Chaque automne, c’est pareil. Juste avant les fêtes, les dessinateurs de presse vous donnent rendez-vous en librairie pour revoir l’année écoulée sous l’angle de leur humour décapant. Au coude à coude, on retrouve donc annuellement Pierre Kroll, duBus et Nicolas Vadot, le dernier proposant rien moins qu’un coffret de trois albums, puisqu’il a été particulièrement inspiré par l’actualité. Les autres se partagent les miettes. Mais ce que je vous propose aujourd’hui est un peu différent. Tout d’abord, le livre qui paraît ces jours-ci ne parle pas de 2021, mais bien de 2020, l’année du confinement. Ensuite, il le fait de manière totalement poétique.

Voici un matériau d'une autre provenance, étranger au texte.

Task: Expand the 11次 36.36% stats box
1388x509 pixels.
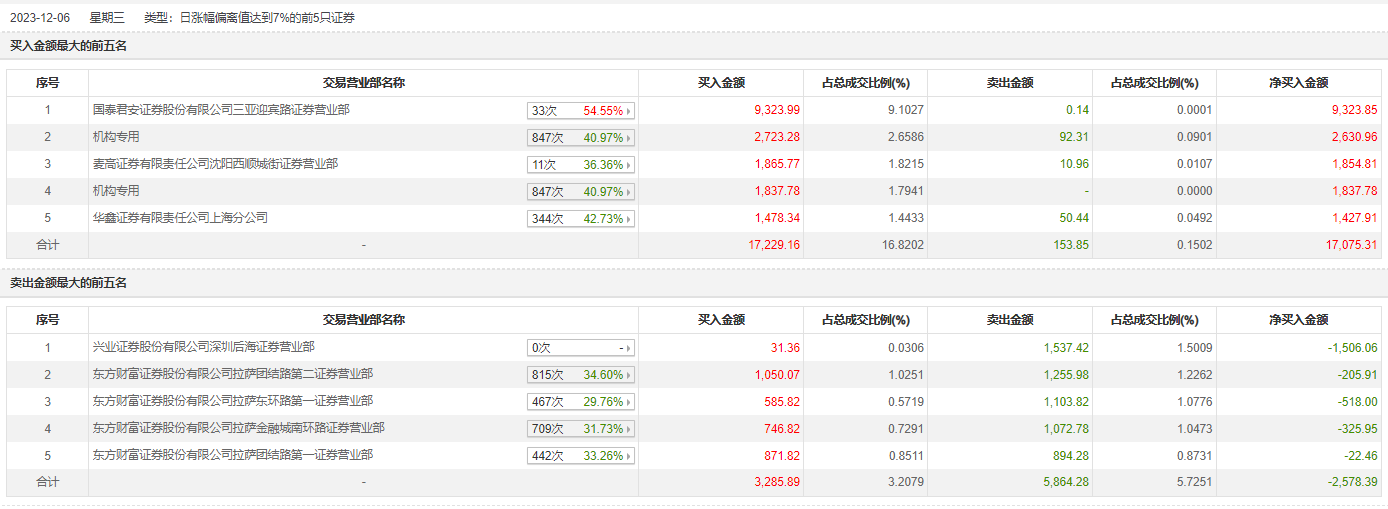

C’est une épaisse bande dessinée qui porte un titre énigmatique ''Le Nageur solitaire''. C’est sous ce titre en effet que les éditions Kennès proposent de montrer l’étrange plongée en apnée dans l’imaginaire d’un auteur, Olivier Grenson, qui a décidé, le 1er janvier 2020, de réaliser un dessin par jour pendant toute l’année, dans son agenda. Il ignorait à ce moment-là que l’année en question allait être historique et que l’attendait un long confinement propice à la réflexion et aux remises en question. Le résultat, c’est donc une suite de dessins narrative, parfois en cases, souvent en images en pleine page, que l’auteur a d’abord partagée sur Facebook et que nous pouvons désormais découvrir non pas à raison d’une planche par jour, mais tout d’un bloc dans un épais bouquin qui reprend l’apparence de l’agenda de l’année 2020 en fac-similé.
On ne peut pas parler d’histoire, à proprement parler, mais d’une rêverie improvisée, très influencée par le climat de cette pandémie tout en prenant ses distances avec le quotidien. On suit le Nageur solitaire du titre qui joue avec l’espace de la page d’agenda, s’évade, invente des mondes et des créatures, découvre l’amour, se perd et se sauve tour à tour. En regardant les dates défiler, on se surprend évidemment à penser à ce qu’on faisait soi-même tel ou tel jour et les dessins libres de Grenson résonnent différemment pour chacune ou chacun d’entre nous. Il y a beaucoup de fantaisie dans cet exercice, beaucoup d’originalité aussi, pour un auteur habitué à travailler de manière assez rigoureuse dans des décors hyperréalistes et qui se lâche ici aux limites du dessin psychanalytique ou automatique, parfois. Un livre qui permet donc de se replonger dans l’année la moins glamour du XXIe siècle, sans pour autant sombrer dans la neurasthénie.
''Le Nageur solitaire'', par Olivier Grenson, chez Kennès.